What the exercise asks:
Only what runs from the line with "The height and width of the screenshot is (633, 1200)." to the end of the data should appear in the answer, exactly as written and without pictures.

─── Study material ───

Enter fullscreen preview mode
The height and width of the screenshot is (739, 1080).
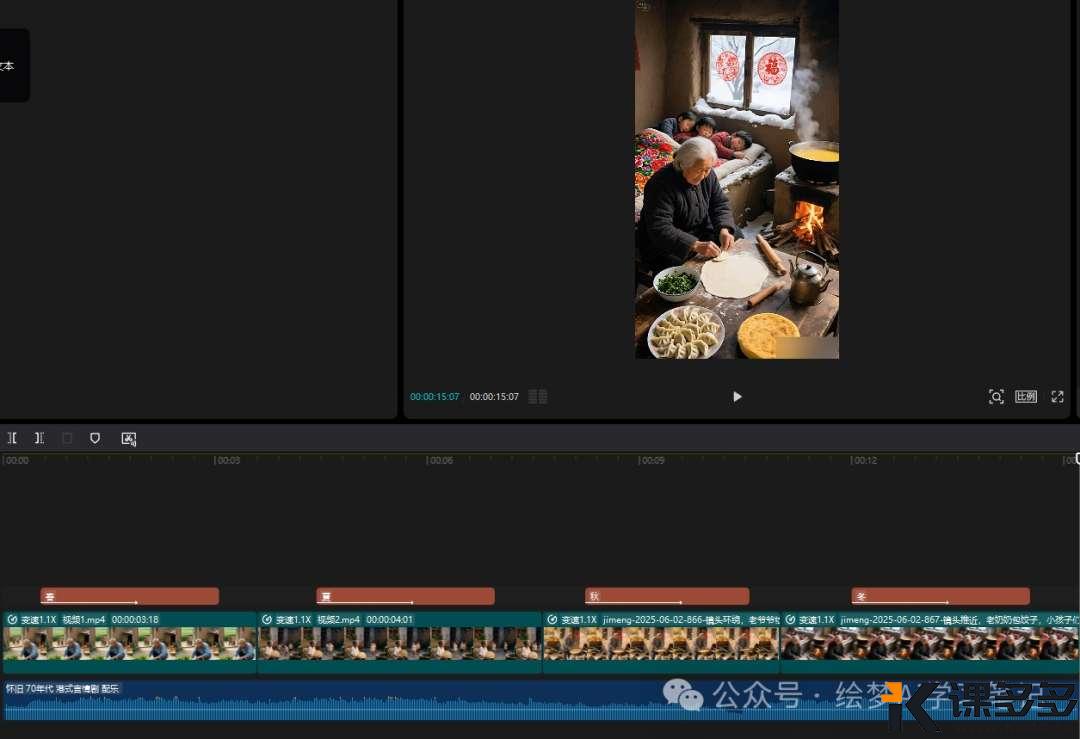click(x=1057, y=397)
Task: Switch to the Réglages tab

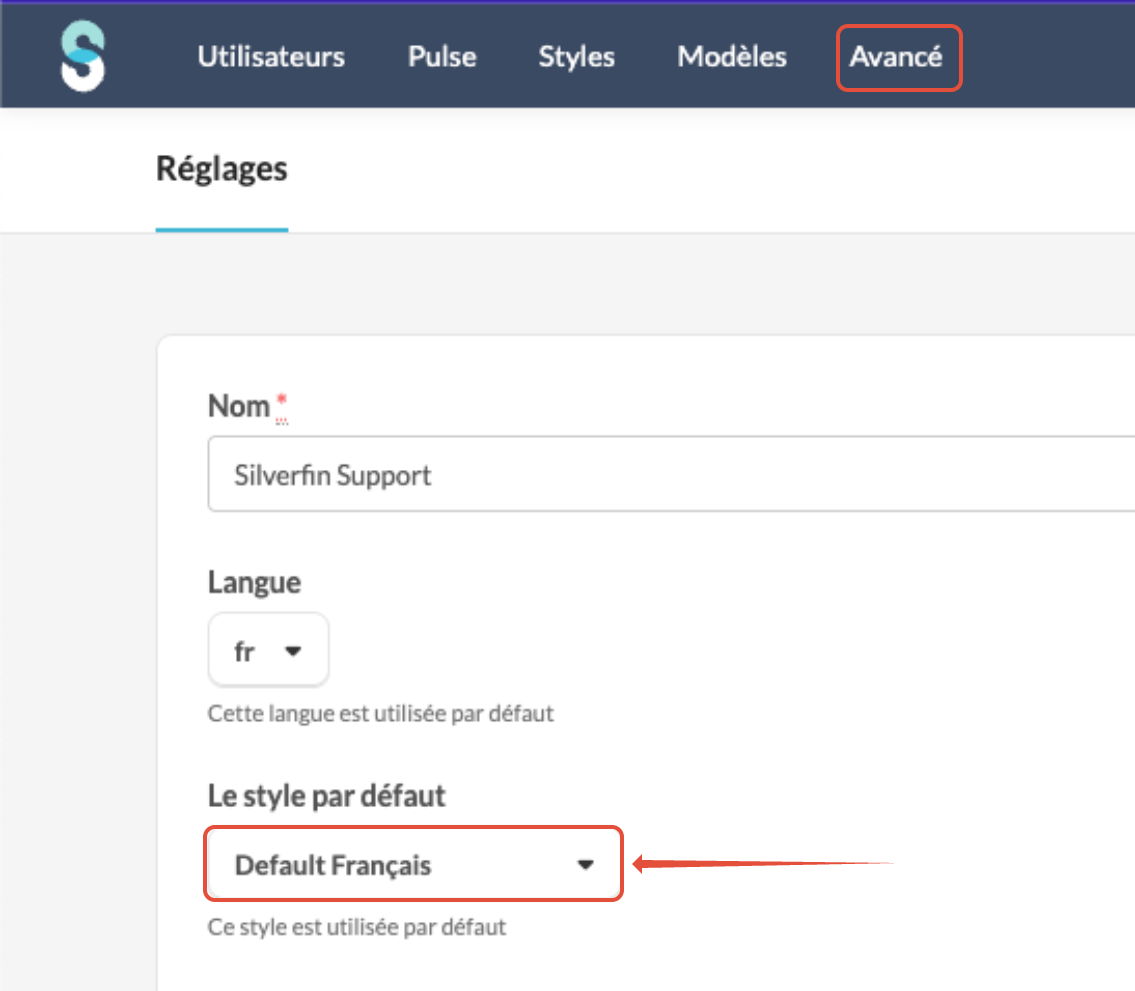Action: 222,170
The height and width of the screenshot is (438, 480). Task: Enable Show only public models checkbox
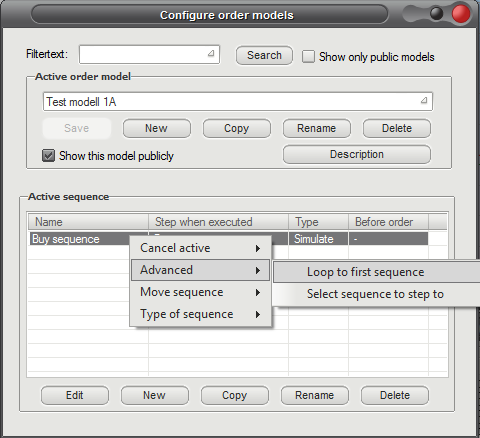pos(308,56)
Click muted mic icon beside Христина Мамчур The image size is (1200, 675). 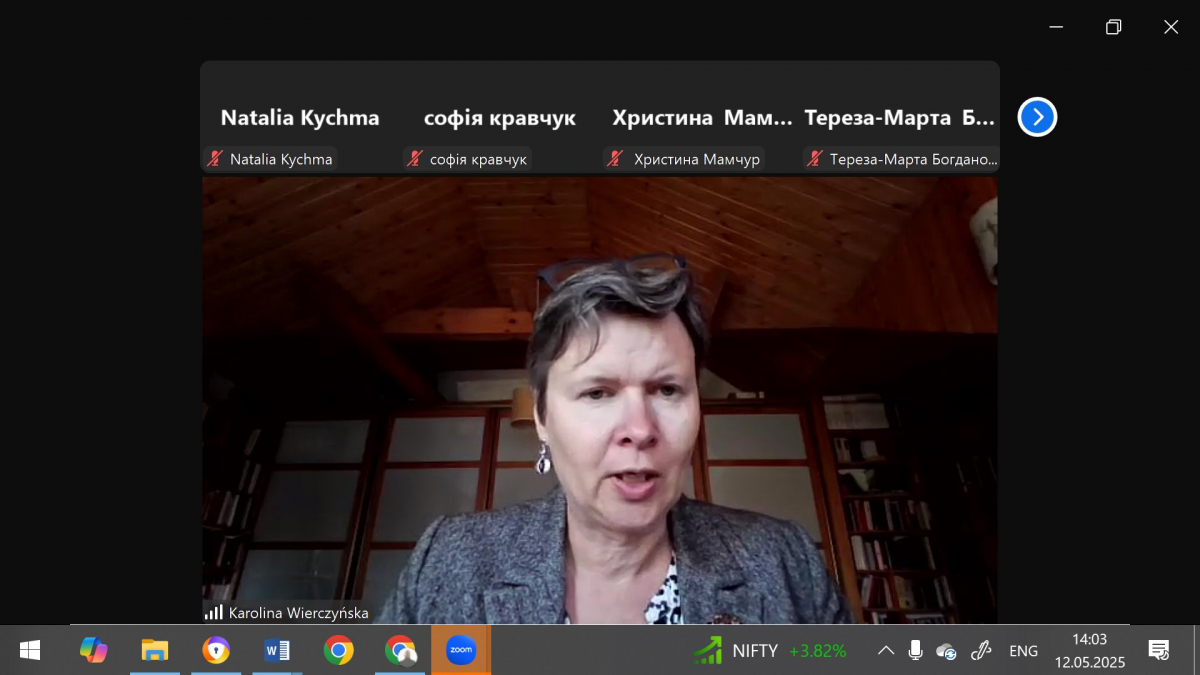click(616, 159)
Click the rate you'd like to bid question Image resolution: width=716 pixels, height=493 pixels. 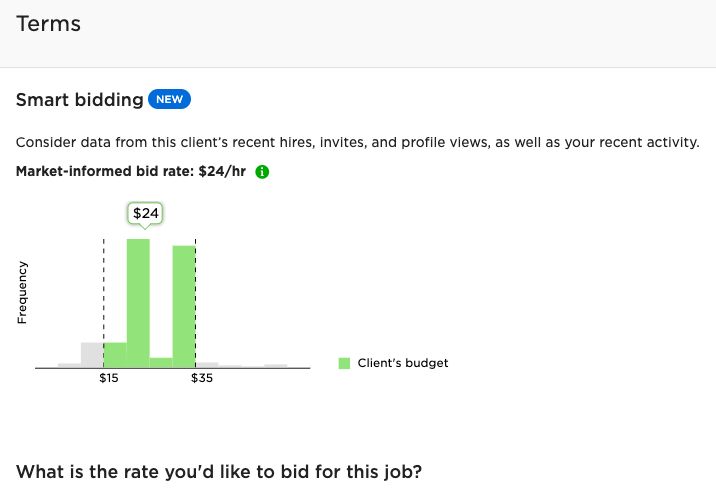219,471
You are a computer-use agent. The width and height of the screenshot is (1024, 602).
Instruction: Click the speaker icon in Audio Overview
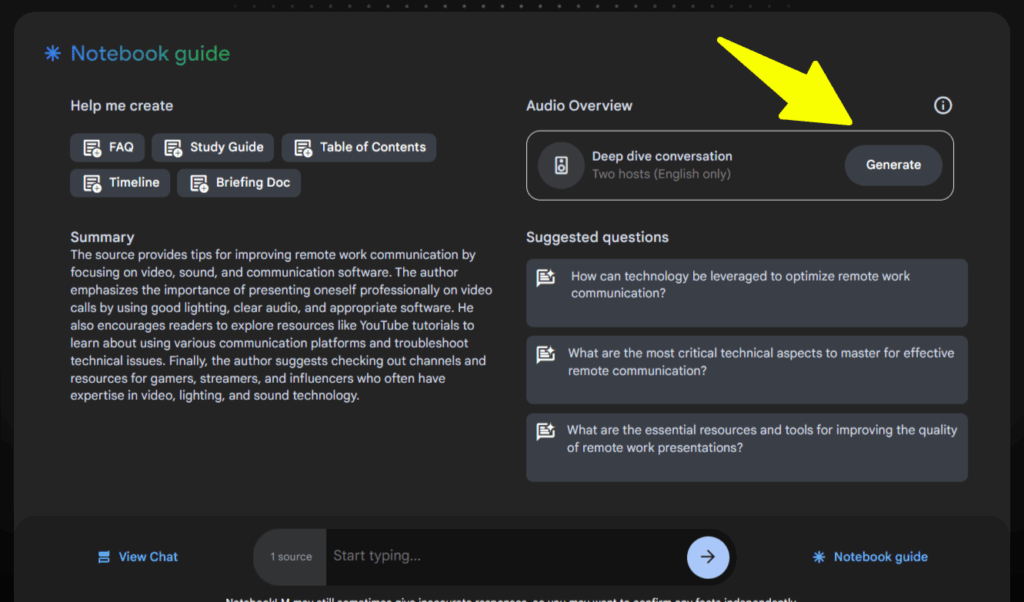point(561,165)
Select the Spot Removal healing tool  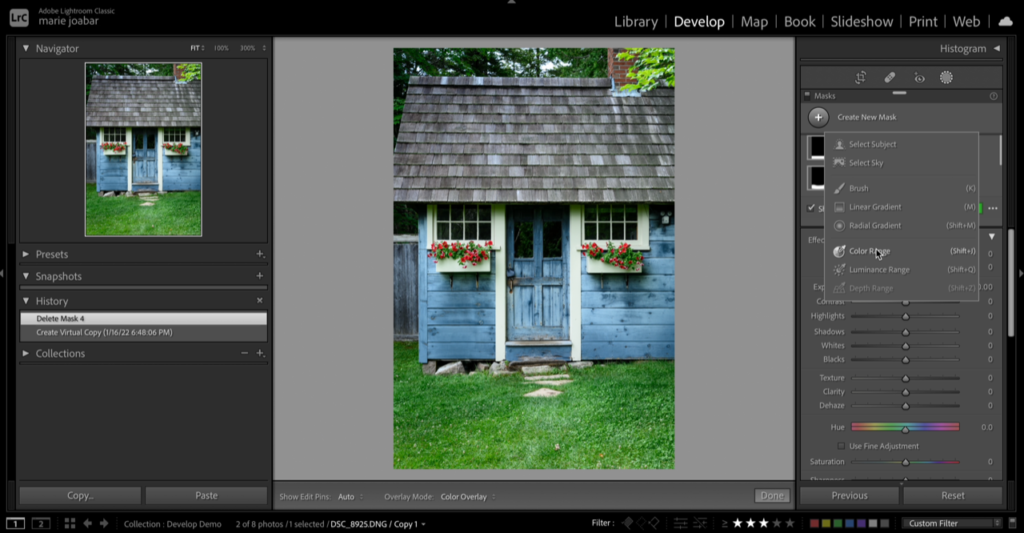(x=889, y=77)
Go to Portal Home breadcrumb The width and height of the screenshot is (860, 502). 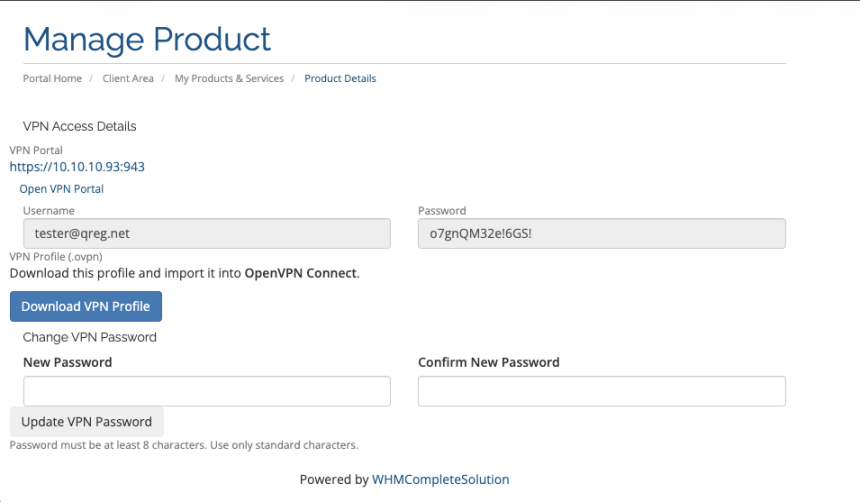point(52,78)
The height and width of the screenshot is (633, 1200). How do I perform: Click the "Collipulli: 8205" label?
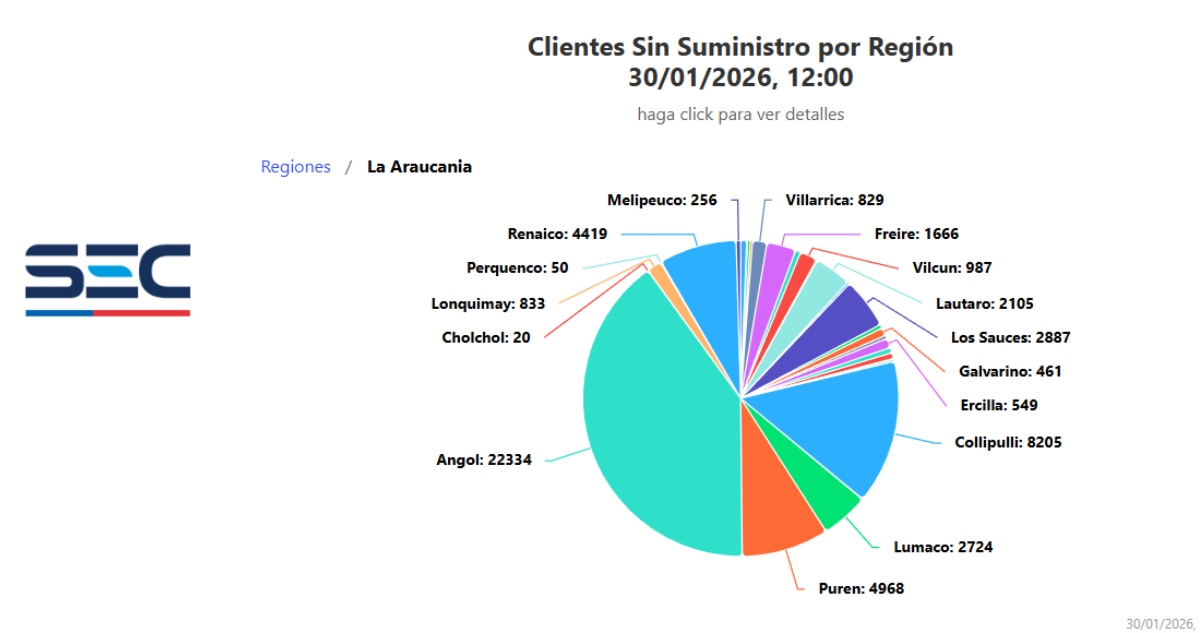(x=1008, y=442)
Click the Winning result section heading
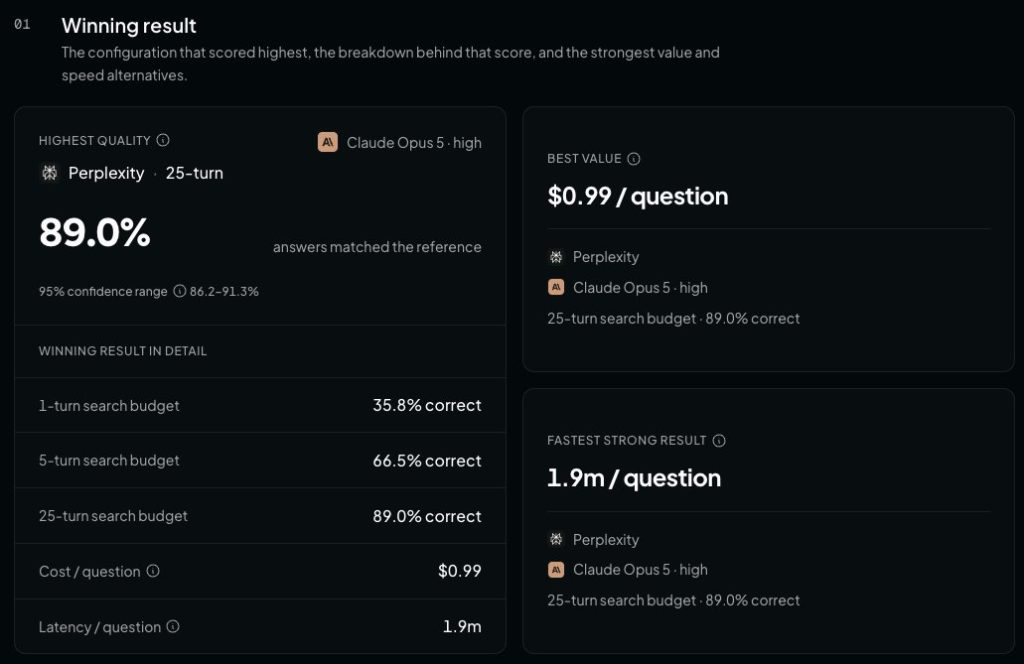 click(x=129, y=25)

───

Written response:
The height and width of the screenshot is (633, 1200). How do I perform: Click the "Collipulli: 8205" label?
(x=1008, y=442)
Click the Winning result section heading
 click(x=129, y=25)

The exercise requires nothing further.